Saved data entries:
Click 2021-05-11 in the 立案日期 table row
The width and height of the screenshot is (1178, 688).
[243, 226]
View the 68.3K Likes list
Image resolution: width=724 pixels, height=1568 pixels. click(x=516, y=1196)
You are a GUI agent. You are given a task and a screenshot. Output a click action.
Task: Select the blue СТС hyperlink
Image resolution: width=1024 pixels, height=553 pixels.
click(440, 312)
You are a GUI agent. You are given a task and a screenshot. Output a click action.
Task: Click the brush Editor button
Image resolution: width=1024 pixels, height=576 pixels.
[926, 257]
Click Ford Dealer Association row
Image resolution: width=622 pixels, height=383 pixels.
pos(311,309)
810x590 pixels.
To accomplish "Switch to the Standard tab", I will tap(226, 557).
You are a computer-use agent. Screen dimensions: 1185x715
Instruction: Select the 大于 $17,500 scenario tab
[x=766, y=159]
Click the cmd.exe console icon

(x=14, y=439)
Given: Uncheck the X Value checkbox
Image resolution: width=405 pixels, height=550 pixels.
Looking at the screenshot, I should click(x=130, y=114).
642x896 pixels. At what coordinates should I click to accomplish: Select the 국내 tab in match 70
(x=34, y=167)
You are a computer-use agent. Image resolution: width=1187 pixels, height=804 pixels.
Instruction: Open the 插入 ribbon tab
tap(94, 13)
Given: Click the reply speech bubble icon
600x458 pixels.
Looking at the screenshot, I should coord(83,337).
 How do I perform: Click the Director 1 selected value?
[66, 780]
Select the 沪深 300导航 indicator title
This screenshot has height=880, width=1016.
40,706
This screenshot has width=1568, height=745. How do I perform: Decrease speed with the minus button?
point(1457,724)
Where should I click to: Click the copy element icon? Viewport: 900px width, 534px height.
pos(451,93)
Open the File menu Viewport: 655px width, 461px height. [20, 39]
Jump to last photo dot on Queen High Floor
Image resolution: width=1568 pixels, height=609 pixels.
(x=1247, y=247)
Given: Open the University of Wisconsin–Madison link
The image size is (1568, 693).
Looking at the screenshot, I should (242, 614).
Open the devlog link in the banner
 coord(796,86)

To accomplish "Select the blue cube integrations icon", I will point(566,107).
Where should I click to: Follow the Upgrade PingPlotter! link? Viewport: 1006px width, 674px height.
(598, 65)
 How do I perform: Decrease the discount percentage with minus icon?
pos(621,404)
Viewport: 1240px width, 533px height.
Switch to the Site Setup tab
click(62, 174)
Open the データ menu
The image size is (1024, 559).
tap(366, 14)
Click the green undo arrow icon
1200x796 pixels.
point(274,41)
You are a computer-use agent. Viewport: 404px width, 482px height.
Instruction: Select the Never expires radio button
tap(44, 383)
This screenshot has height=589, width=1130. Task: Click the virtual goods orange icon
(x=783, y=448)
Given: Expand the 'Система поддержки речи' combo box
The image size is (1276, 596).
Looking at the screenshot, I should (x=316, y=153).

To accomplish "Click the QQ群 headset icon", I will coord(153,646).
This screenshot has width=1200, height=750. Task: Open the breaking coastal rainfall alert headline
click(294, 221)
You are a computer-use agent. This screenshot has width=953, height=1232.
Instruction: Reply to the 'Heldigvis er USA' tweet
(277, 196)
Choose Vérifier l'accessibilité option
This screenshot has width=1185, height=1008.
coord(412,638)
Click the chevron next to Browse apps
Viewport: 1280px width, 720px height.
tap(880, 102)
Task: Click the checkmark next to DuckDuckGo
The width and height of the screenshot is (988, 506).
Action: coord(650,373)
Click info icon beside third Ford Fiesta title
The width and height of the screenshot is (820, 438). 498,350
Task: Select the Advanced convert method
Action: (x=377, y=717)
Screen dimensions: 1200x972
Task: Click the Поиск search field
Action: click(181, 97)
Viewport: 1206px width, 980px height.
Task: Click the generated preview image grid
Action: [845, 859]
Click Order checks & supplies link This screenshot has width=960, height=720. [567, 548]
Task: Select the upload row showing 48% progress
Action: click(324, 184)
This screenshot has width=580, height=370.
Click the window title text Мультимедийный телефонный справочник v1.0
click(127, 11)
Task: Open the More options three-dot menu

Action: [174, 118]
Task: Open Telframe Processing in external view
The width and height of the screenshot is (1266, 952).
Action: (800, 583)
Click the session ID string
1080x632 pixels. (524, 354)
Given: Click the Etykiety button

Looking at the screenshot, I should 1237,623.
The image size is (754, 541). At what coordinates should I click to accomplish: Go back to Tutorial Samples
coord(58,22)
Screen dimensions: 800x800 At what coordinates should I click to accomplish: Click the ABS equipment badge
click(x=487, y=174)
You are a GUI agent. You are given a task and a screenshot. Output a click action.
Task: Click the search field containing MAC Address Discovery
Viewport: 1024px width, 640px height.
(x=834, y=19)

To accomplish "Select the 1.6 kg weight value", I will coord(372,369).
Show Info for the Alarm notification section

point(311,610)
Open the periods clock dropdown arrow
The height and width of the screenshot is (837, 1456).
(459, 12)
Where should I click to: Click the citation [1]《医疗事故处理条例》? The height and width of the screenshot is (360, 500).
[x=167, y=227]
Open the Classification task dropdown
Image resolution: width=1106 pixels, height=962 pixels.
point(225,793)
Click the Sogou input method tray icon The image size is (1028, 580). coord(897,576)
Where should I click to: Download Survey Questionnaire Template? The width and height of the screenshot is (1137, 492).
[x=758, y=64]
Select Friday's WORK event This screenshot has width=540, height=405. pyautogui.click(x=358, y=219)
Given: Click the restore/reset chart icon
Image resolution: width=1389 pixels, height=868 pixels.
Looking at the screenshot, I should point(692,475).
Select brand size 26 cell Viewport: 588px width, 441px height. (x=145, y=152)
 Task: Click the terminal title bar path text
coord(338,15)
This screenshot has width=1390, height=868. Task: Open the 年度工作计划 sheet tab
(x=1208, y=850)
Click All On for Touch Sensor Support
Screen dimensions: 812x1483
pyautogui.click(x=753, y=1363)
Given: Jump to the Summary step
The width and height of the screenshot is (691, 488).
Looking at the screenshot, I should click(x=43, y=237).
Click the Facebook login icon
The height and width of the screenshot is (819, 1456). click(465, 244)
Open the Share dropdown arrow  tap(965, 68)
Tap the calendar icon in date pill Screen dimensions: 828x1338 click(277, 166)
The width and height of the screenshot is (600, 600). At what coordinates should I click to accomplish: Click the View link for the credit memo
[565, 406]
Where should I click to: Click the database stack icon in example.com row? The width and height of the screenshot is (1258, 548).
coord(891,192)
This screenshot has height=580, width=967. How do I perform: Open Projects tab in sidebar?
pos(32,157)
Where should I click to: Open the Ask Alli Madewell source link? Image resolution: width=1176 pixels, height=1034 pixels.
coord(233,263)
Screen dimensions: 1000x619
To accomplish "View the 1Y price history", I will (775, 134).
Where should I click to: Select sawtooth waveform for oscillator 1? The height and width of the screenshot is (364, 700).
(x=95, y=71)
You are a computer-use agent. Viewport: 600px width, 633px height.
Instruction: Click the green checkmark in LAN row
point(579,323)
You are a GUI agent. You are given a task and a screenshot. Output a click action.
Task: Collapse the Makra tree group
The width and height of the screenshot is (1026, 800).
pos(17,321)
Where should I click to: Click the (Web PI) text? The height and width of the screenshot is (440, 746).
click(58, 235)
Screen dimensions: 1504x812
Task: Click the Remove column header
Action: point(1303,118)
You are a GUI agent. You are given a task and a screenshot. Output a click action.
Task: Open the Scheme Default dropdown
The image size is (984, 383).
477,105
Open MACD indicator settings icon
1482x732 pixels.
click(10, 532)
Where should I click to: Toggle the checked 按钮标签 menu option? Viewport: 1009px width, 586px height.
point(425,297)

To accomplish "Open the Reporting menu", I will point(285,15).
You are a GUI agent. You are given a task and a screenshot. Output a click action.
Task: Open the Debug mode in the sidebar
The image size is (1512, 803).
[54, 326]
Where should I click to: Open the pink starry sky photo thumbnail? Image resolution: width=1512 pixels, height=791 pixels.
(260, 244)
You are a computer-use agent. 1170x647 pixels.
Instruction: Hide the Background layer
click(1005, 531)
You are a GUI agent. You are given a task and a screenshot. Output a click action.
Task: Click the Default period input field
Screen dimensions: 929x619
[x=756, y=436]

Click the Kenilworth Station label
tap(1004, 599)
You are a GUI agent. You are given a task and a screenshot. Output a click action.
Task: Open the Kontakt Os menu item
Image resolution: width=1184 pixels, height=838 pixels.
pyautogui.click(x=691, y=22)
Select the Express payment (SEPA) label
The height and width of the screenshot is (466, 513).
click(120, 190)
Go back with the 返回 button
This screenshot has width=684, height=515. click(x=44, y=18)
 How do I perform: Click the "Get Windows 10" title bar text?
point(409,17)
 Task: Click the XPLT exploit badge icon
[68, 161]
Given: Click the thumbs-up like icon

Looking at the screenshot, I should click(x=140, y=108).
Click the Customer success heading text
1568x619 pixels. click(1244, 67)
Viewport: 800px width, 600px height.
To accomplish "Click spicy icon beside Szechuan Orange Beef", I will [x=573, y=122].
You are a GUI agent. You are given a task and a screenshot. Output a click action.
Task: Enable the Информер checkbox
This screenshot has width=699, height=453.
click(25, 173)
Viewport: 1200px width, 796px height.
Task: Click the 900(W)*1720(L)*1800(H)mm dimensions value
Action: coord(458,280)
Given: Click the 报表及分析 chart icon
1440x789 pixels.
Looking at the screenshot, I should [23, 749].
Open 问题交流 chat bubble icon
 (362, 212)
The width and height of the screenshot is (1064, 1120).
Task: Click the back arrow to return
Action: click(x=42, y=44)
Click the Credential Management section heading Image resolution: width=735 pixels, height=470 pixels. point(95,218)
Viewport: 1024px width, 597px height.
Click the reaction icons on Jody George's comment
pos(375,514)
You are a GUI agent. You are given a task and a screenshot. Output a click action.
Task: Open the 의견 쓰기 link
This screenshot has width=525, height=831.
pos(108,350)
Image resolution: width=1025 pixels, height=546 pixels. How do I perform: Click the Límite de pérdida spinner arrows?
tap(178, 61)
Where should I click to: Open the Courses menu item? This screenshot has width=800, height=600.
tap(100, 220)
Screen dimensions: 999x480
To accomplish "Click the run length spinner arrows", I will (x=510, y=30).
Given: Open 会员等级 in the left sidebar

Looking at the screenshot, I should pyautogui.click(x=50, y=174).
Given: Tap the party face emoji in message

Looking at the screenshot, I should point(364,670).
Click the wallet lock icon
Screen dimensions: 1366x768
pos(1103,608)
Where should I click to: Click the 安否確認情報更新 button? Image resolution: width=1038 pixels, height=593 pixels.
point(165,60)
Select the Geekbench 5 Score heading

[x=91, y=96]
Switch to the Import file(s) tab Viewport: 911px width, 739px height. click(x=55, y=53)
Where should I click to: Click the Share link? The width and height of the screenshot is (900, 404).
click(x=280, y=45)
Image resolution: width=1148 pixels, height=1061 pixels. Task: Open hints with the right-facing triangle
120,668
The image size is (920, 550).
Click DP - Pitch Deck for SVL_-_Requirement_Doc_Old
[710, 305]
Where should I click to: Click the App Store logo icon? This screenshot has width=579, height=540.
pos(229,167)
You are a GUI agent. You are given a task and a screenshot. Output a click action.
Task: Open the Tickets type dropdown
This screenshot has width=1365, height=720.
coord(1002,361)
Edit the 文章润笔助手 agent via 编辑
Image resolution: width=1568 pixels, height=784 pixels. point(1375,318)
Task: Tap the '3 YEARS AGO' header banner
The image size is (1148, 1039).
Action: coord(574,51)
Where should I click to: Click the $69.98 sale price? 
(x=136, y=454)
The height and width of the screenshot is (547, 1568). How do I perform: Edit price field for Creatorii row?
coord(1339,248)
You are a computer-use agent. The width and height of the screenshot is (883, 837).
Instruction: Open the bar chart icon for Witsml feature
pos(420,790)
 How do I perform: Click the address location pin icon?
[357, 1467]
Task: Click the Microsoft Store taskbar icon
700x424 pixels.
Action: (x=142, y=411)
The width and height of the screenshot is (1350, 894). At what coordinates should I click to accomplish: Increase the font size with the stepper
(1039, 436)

*ASSIGNMENT:*
Of the lines above, extract only those from the line with "title bar text?" to the line with "Task: Enable the Информер checkbox", both included, exactly as written.

*SOLUTION:*
 How do I perform: Click the "Get Windows 10" title bar text?
point(409,17)
 Task: Click the XPLT exploit badge icon
[68, 161]
Given: Click the thumbs-up like icon

Looking at the screenshot, I should click(x=140, y=108).
Click the Customer success heading text
1568x619 pixels. click(1244, 67)
Viewport: 800px width, 600px height.
To accomplish "Click spicy icon beside Szechuan Orange Beef", I will [x=573, y=122].
You are a GUI agent. You are given a task and a screenshot. Output a click action.
Task: Enable the Информер checkbox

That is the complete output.